An exclusive judges’ group with a reputation for secrecy will publish its membership roster and loosen up its system of accepting new members in a move toward transparency, its chairman told the JoongAng Ilbo.

About 180 legal professionals, mostly judges and professors, belong to the Society for Research on Cases of Civil Law, which was established with 31 members in February 1977 at the initiative of Seoul National University law professor Kwack Yoon-chick. The society’s journal to be published this month will list the names of all its members - not for the first time, the society said. Membership rosters were also published in 1987 and 1998.

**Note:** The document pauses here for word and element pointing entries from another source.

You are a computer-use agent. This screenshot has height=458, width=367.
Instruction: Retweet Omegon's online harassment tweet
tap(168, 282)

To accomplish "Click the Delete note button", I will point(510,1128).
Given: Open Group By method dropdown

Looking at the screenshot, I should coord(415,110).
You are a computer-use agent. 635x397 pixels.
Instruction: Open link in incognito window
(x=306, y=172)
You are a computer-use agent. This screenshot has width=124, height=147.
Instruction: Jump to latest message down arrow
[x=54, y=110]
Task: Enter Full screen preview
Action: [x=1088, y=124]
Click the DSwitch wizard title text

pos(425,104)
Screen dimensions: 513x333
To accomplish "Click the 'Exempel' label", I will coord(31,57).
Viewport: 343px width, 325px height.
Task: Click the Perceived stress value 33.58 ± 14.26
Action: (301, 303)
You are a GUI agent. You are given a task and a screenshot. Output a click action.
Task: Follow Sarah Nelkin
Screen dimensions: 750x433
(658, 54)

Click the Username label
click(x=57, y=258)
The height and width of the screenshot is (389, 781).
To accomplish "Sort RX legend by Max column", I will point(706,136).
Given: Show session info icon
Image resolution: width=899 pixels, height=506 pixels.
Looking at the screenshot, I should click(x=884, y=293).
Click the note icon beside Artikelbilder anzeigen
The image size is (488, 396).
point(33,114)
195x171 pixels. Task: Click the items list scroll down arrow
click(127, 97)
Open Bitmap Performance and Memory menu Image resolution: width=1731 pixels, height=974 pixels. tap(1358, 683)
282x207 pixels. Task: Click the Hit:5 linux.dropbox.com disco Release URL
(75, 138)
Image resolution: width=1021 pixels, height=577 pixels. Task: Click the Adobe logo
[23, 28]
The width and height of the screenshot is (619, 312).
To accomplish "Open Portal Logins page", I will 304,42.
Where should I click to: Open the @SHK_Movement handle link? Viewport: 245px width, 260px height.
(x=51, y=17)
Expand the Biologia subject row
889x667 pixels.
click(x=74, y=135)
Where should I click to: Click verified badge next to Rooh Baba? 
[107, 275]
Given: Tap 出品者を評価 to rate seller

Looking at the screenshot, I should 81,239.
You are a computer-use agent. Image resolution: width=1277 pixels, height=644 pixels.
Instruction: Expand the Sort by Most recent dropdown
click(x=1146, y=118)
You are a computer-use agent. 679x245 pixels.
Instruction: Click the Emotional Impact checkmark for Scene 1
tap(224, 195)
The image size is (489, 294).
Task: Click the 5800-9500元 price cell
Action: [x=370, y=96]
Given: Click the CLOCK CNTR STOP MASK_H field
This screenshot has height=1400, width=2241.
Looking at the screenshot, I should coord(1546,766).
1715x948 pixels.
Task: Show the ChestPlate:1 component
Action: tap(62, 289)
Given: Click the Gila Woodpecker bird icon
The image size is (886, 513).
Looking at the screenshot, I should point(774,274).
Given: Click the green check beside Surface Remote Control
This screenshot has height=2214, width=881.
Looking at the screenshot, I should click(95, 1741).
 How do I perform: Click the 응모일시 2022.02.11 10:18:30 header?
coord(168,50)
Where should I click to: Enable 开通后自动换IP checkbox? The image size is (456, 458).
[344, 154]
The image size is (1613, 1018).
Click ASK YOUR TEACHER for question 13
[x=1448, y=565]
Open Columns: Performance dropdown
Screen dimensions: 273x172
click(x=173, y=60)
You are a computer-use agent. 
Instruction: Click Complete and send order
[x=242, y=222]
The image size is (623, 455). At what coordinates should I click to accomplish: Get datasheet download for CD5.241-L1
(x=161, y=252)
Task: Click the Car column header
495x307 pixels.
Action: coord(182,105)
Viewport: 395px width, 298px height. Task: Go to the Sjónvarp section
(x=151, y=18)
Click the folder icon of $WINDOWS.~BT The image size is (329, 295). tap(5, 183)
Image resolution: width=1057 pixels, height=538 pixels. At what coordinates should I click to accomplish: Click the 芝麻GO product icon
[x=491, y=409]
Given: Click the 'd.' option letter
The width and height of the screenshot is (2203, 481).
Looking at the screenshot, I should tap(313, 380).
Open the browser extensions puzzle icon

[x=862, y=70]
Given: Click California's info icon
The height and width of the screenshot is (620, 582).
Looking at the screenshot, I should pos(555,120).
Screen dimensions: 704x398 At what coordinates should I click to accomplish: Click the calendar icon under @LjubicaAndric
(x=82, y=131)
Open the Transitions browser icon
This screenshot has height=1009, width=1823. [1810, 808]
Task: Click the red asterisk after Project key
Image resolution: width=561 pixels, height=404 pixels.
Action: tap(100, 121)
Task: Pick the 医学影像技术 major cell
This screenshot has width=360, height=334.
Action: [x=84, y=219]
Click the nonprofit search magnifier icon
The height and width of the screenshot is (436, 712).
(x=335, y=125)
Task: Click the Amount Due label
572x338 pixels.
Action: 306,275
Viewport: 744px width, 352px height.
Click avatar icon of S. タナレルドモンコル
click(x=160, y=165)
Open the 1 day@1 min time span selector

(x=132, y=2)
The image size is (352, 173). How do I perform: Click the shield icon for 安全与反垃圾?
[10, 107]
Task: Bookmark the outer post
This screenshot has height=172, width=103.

“We have never kept our activities secret, but we have decided to make some changes in order to clear up the misunderstanding about our organization,” chairman Yune Jin-su, a Seoul National University law professor, told the JoongAng Ilbo Wednesday in a phone interview. “We will also allow more newcomers to join.”

In addition, he said the society plans to change its system of selecting new members. Until now, new memberships were given only to people recommended by existing members; under the revised system, applicants will be openly evaluated.

The society has been criticized for being “closed” to others because of its membership system.

Until a few years ago, only Seoul National University graduates were allowed to join.

The society’s members wield great judicial power. Supreme Court Chief Justice Lee Yong-hoon and four more Supreme Court justices are members, as are two of the nine Constitutional Court justices as well as Board of Audit and Inspection chief Kim Hwang-sik.

“Four judges of the Ministry of Court Administration recently gave up their membership because they thought it was inappropriate to continue the activities while they were working on the administrative duties of the court,” one Supreme Court official said.

Since it was founded, the group has hosted 10 monthly seminars and a summer symposium almost every year. The only exception was a canceled seminar in October 1979, shortly after President Park Chung Hee was assassinated.

Supreme Court officials said they hope that other private groups inside the judiciary will follow suit and change their operations, and the Society for Research on Our Law, a controversial private research group of liberal judges, has also said it will publicize its members’ names.

Last month, the Supreme Court launched an internal survey into the role of private organizations - even sports groups - inside the judiciary, and whether any engage in unethical activities.